The NNPA chairman made her remarks in the wake of the horrific, mass shooting during a music festival in Las Vegas, Nevada on October 1. According to authorities, Stephen Paddock, 64, fired upon the 22,000 concertgoers from his hotel room on the 32nd floor of the Mandalay Bay Resort and Casino. Police said that Paddock was armed with 23 different firearms, including AR-15 assault rifles. The arsenal may have been amassed in Nevada, a state that has some of the most permissive gun control laws in the nation.
“I join the nation in mourning the tragic loss of life in what we now know is one of the largest mass shooting events in U.S. history, “Leavell said. “As the nation grapples with this latest act of domestic terrorism and investigators seek answers, one thing is certain: Easy access to military-grade weapons and ammunition undoubtedly makes it easier for those who would engage in these acts to carry out their crimes.
What is troubling in this latest round of national discourse is that when there are high-profile incidents involving so-called ‘Black-on-Black’ violence, the cries for gun control ring loud and clear. Yet, when White males are accused of domestic terrorism, suddenly gun control is a forbidden subject.”
Leavell continued: “Those who demand reform are singled out by gun proponents for reportedly politicizing the issue. How many lives must be lost before our nation takes an aggressive look on why we need to sell such weapons to its citizens? I can only ask, what might have happened had not disturbed individuals been able to get their hands on the weapons used in Charleston or Sandy Hook?”

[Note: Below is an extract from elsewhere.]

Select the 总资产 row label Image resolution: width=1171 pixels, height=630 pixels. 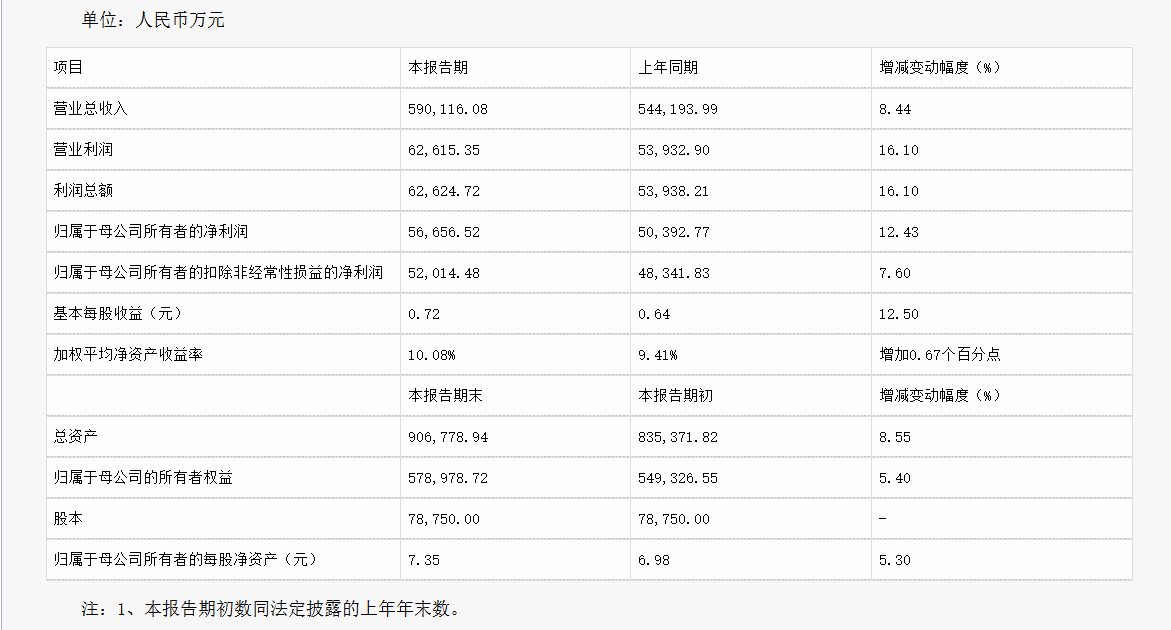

Leavell said that too many lives have been lost, because of the legal and illegal access to weapons that should be reserved for military combat.
Leavell concluded: “When people of color engage in gun violence, there is no debate about stopping the flow of guns in urban and impoverished neighborhoods, but when perpetrators are White and affluent, as it is alleged with Paddock, suddenly the conversation is about anything but gun control. This is a glaring double standard that we can’t ignore.”